811.0145/1–445

Memorandum of Conversation, by Mr. Eugene H. Dooman, Special Assistant to the Assistant Secretary of State (Dunn)

Mr. Cecil60 called on me this morning and handed me the attached letter61 from Mr. Michael Wright, Counselor of the British Embassy. The letter requested that certain amendments be made to the proposed fishery policy with a view to meeting certain needs of the British position.

After reading the letter I told Mr. Cecil that matters had gone too far for us to consider making the changes proposed in the letter by Mr. Wright. It was my opinion however that we could effectively meet the points stressed in the letter by making appropriate observations in the press release which we anticipated making simultaneously with the publication of the policy statement.

I told Mr. Cecil that I was somewhat disappointed that the British Foreign Office had not quite gotten the point of the policy statement, and I gave him a fairly extended account of such problems as the Alaska salmon, the halibut fishery, and so on. I said that in these cases we found ourselves obliged to anticipate in some satisfactory manner probable threats to those important resources. I pointed out however that we knew of no condition in the North Sea which was in any way parallel to such cases as those I had just enumerated. So far as I knew, there was no fishing ground in the public waters of the North Sea which had been exclusively fished by the nationals of any one country; so that it might be said that all fishing grounds in the North Sea were of common interest to the countries operating in those waters. I therefore saw no reason for objection to the principle which we propose to follow in analogous cases over on our side: that is, through agreements between the United States and the foreign countries concerned.
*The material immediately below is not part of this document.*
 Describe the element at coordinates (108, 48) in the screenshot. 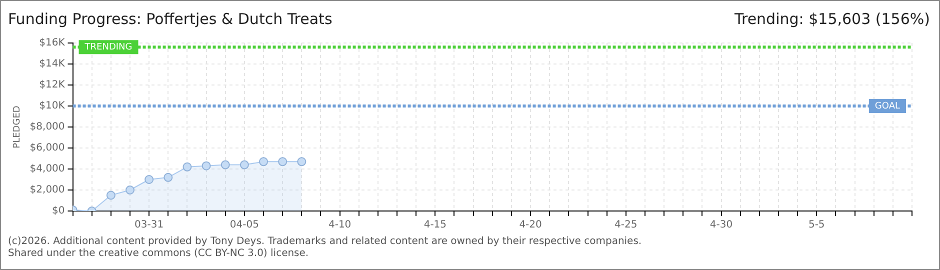

I see `ref-line-label: TRENDING` at that location.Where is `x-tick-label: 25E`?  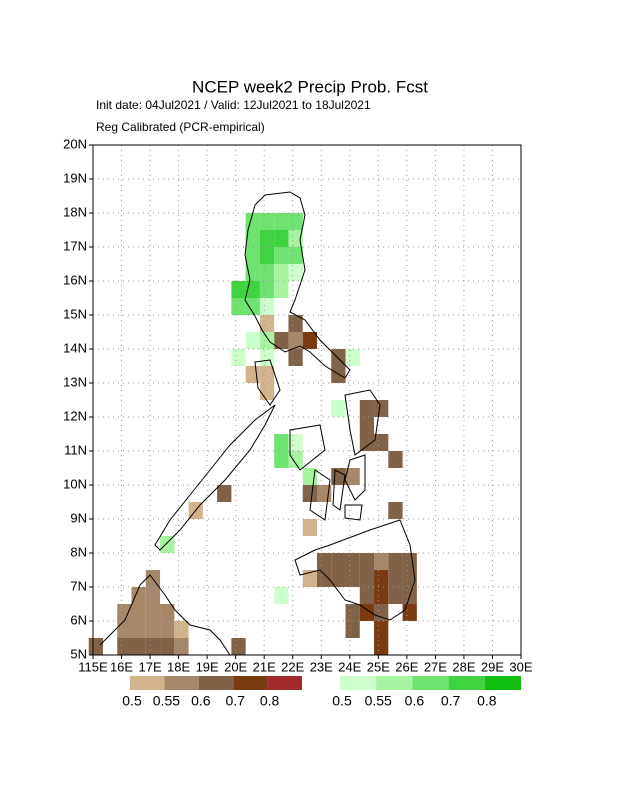 x-tick-label: 25E is located at coordinates (378, 666).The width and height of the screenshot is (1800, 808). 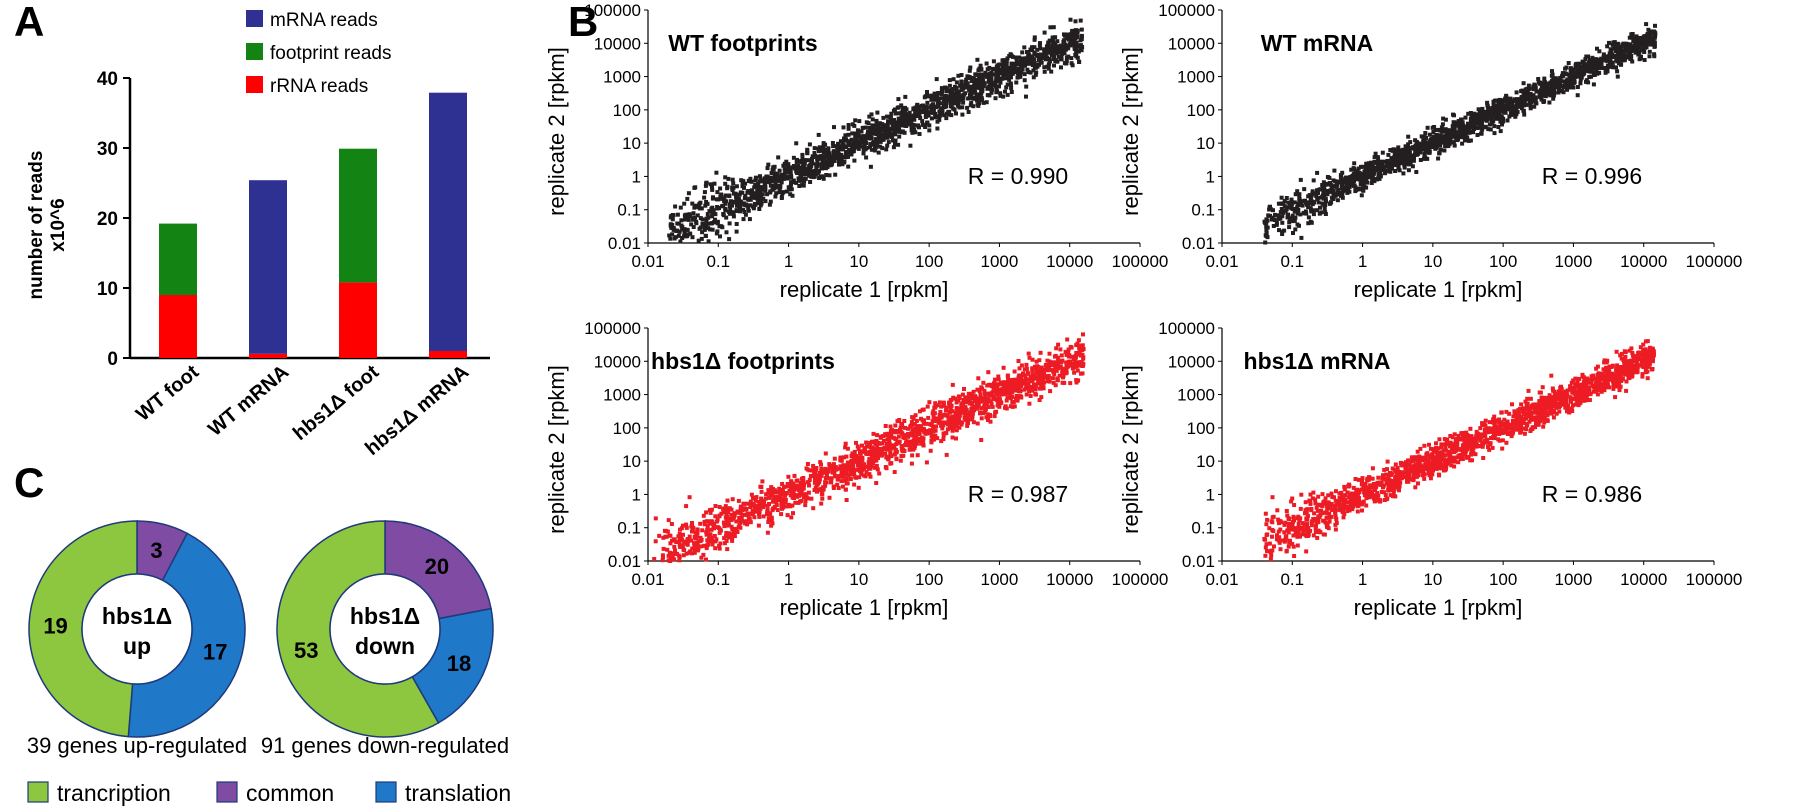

Mr. Cecil said that while what I had said might be literally correct, there was some possibility of our principle being obliquely invoked by an ultra-nationalistic European country and used to support a claim to control over fisheries on the high seas by the coastal state. He therefore thought that it might be possible for us to make it clear in the statement of policy that we did not expect it to have application anywhere other than the waters in the Western Hemisphere. I told Mr. Cecil again that I thought we could put the matter in proper perspective in our proposed press release. I said that it was perfectly true that we had no direct interest in European fishing problems, but [Page 1519] that I wished to make it clear that we were indirectly interested in such problems. It was quite possible that the North Sea fisheries might be depleted in a few years, in which case we would probably find Europeans fishing over on this side in numbers which might seriously affect our own resources.

I said that it was not our intention in any way to embarrass any European country but that nevertheless there were actual and potential threats to our resources which we could not overlook.

I reminded Mr. Cecil that I had told Sir George Sansom62 that some action might be expected on our part sometime in June. I said that our schedule had been somewhat disarranged by changes in the Presidency and in the Secretaryship of State, and that therefore I did not expect any action to be taken in the immediate future toward proclaiming the fishery policy.

1 asked Mr. Cecil if any mention had been made by the Foreign Office of the continental shelf policy. He replied in the negative. He threw out the guess that the British Government had very little interest in the matter.

  1. Robert Cecil, Second Secretary of the British Embassy.
  2. Supra.
  3. See memorandum of conversation dated May 9, p. 1504.